“Currently, there are no effective means to treat Alzheimer’s disease or definitely diagnose this condition during life. We have recently shown that the protein, butyrylcholinesterase (BChE) typically presents in high levels in the Alzheimer’s disease brain and is a very specific marker for the disease. We have developed a radiotracer for brain imaging that targets the BChE protein. The brain imaging method developed in our lab may enhance the accuracy and timely detection of Alzheimer’s disease, providing the best opportunity to evaluate emerging Alzheimer’s therapies for timely disease treatment.” Dr. Sultan Darvesh
Alzheimer’s disease is the most common cause of dementia. And the number of people impacted is on the rise.
For over 30 years, scientists have been searching for an intervention that could modify the course of Alzheimer’s disease, improve the experiences of those living with it, and reverse its social and economic impacts. Despite this, a definitive diagnosis can still only occur after death.
According to Dr.

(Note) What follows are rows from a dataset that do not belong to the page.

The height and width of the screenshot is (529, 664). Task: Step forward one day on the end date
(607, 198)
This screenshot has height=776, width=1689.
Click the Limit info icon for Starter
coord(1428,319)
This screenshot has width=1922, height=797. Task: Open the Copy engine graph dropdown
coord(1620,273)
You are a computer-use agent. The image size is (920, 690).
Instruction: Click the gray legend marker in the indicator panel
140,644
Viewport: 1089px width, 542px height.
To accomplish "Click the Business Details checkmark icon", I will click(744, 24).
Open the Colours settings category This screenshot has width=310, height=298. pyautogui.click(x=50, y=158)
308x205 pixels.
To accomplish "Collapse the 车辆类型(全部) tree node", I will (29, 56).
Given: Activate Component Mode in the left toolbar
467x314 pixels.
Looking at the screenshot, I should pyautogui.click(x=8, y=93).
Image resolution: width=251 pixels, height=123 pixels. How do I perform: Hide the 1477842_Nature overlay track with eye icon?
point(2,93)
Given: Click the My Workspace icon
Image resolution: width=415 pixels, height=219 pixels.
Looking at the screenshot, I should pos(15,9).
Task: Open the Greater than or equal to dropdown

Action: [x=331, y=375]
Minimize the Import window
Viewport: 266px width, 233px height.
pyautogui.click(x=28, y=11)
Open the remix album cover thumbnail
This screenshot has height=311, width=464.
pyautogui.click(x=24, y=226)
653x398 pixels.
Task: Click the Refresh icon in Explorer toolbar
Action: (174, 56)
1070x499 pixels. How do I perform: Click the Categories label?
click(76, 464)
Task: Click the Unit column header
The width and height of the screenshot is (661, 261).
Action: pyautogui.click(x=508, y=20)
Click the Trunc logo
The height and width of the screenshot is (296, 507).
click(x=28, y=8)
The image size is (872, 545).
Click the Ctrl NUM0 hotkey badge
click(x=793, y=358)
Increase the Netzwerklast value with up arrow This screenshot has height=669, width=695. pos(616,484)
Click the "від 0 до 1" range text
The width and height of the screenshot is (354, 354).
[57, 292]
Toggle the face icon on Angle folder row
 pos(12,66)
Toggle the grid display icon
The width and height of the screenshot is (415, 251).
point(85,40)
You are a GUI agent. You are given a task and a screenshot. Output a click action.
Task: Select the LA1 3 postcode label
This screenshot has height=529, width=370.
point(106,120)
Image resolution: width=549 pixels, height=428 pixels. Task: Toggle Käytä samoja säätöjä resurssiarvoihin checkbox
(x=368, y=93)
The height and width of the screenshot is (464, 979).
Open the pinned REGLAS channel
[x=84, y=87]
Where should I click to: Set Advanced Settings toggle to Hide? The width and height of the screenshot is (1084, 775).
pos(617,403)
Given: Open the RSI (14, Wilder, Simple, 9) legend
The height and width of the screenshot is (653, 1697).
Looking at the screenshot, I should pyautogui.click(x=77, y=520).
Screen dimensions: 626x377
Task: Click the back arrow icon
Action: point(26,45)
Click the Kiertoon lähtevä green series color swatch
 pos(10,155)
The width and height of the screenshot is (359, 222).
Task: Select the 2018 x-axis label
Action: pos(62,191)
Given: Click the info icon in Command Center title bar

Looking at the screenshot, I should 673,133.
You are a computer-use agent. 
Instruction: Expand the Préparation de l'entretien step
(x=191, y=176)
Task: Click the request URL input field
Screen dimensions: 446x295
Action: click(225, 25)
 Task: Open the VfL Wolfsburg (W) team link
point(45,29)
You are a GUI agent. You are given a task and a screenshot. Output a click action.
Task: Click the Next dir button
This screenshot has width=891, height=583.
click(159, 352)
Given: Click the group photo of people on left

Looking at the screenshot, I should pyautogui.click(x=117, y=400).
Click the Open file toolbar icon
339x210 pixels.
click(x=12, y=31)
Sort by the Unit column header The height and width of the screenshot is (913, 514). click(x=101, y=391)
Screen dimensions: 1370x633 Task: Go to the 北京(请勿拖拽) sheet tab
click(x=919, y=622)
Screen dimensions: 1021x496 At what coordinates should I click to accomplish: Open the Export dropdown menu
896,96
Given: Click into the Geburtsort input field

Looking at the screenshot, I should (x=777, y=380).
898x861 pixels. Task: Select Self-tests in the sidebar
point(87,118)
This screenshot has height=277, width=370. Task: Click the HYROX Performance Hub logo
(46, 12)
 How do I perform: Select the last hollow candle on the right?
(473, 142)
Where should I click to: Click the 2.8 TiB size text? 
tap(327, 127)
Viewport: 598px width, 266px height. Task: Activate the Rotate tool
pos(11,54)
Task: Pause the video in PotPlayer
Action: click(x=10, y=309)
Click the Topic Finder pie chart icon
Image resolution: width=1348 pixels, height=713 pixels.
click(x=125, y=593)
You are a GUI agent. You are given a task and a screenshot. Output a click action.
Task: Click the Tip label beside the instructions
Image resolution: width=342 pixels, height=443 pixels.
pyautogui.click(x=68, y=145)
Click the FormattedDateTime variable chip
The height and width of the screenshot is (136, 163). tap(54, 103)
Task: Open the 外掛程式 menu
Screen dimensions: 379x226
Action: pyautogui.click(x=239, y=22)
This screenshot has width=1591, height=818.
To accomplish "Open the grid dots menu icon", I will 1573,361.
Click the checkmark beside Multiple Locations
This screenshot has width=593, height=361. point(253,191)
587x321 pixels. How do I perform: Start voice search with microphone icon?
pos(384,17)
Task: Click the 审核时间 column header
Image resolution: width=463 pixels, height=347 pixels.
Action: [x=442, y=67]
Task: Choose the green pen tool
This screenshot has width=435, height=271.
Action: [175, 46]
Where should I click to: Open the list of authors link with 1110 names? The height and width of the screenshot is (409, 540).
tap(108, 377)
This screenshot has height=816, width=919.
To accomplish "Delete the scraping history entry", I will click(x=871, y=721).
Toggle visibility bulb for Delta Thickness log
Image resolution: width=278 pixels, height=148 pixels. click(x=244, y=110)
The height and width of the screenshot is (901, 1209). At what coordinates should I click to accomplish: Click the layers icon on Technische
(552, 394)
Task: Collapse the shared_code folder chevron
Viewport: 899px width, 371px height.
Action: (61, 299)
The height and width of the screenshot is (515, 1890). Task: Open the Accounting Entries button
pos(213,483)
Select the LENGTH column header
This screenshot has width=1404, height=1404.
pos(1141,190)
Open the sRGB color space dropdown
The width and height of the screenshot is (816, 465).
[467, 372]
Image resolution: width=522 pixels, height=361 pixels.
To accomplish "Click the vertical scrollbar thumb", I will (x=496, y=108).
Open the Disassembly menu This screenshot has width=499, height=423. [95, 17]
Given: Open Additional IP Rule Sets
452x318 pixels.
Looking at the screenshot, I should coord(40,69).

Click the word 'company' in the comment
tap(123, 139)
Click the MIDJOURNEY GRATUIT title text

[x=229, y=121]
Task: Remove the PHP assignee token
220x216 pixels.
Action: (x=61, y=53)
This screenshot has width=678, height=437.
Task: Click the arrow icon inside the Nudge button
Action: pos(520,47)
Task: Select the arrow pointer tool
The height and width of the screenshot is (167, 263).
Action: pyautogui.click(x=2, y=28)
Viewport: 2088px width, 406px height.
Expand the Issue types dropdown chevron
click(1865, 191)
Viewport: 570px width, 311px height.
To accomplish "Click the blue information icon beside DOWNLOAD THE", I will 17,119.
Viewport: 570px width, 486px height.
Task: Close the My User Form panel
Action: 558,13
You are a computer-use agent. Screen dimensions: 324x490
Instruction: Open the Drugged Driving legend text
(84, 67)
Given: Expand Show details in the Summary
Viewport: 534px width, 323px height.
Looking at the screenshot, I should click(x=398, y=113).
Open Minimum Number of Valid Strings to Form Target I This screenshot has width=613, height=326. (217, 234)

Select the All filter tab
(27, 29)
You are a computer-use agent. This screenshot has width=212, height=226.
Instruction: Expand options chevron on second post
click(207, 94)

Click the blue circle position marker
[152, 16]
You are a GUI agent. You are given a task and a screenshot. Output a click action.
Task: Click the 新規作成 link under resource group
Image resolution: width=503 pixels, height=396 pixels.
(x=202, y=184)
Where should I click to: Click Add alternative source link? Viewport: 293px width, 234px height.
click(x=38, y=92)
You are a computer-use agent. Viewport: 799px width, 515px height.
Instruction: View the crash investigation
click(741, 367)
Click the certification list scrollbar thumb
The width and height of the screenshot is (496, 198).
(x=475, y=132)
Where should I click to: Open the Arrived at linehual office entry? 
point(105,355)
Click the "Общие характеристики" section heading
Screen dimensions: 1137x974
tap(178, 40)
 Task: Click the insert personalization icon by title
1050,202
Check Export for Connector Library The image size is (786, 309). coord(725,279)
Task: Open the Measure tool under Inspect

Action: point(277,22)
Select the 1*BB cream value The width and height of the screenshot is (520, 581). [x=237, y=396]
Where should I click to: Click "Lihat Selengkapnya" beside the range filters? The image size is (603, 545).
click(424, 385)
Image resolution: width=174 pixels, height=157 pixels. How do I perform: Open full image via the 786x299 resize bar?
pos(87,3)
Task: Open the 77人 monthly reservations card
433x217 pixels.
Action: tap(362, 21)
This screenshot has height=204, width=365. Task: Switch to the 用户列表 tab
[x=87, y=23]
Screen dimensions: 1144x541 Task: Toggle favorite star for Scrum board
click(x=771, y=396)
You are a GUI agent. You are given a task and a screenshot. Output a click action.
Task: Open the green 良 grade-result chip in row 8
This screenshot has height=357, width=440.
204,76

Sultan Darvesh – who leads the Maritime Brain Tissue Bank and is a researcher within the Canadian Consortium on Neurodegeneration in Aging – it’s only through a post-mortem brain tissue exam that scientists can appreciate the full extent of amyloid-beta (Aβ) plaques and tau neurofibrillary tangles in the brain of someone who has died from Alzheimer’s disease, and these plaques and tangles have long been the hallmarks of the disease.
In Alzheimer’s disease, the neocortex – the part of the brain concerned with thinking – is one of the first areas where Aβ pathology accumulates. A cascading effect follows. Aβ spreads to other regions of the brain important in memory, other cognitive functions, and behavior. As Darvesh explains, the progression of Aβ deposits occurs in an ‘outward-in’ direction, “making the cerebral cortex the prime region to target to detect Alzheimer’s disease pathology early.”
To date, scientists have identified Aβ and tau tangles through brain imaging scans by developing injectable dyes (used as biomarkers) that are sensitive enough to only bind to these deposits to illuminate the pathology. Their efforts at early diagnosis have been frustrated by the fact that Aβ and tau can also be found in the brains of up to 30% of cognitively normal older adults. Knowing this, Darvesh and his team have sought out an alternative biomarker, butyrylcholinesterase (BChE).
Why BChE? In a recent study, Darvesh and his team compared deposits of Aβ plaque and BChE in postmortem brains from cognitively normal older adults and those with Alzheimer’s disease. Their objective was to discover whether BChE can serve as a therapeutic target, and whether it is a sensitive enough marker of the disease to use in brain scans to diagnose Alzheimer’s disease early, during an individual’s lifetime.
The team has found that in other dementias – Corticobasal degeneration, Fronto-temporal dementia, dementia with Lewy Bodies, and Vascular dementia – there are no increases in levels of BChE. This suggests BChE only associates with the Aβ plaques and tau tangles in Alzheimer’s disease brain tissue. Importantly, BChE-associated pathology was virtually absent in the brain tissues of the cognitively normal subjects with Aβ plaques and tau tangles who were studied.
This means that BChE can distinguish plaques associated with Alzheimer’s disease from those found in cognitively normal brains.
The team has also confirmed this is true in Alzheimer’s disease mouse models. In fact, when the BCHE gene is silenced from an Alzheimer’s disease mouse model, there is a corresponding reduction in Aβ plaque deposits. This suggests that not only is BChE unique to Alzheimer’s disease, it may also be involved in the accumulation of the pathology that leads to dementia, and the clinical presentation of Alzheimer’s disease.
In a second study published this year, Darvesh’s group were able to show that a radiotracer they have developed to target BChE for brain imaging was able to distinguish Alzheimer’s disease brains from healthy brains in a mouse model of the disease.
In Darvesh’s words, “These results show that BChE may serve as a more specific Alzheimer’s disease biomarker than Aβ, and so may be better able to diagnose Alzheimer’s disease when used as a diagnostic target in brain imaging.”
Further testing and refinement of these promising BChE brain imaging radiotracers is ongoing, with the goal that such agents advance to clinical trials over the next 5 years.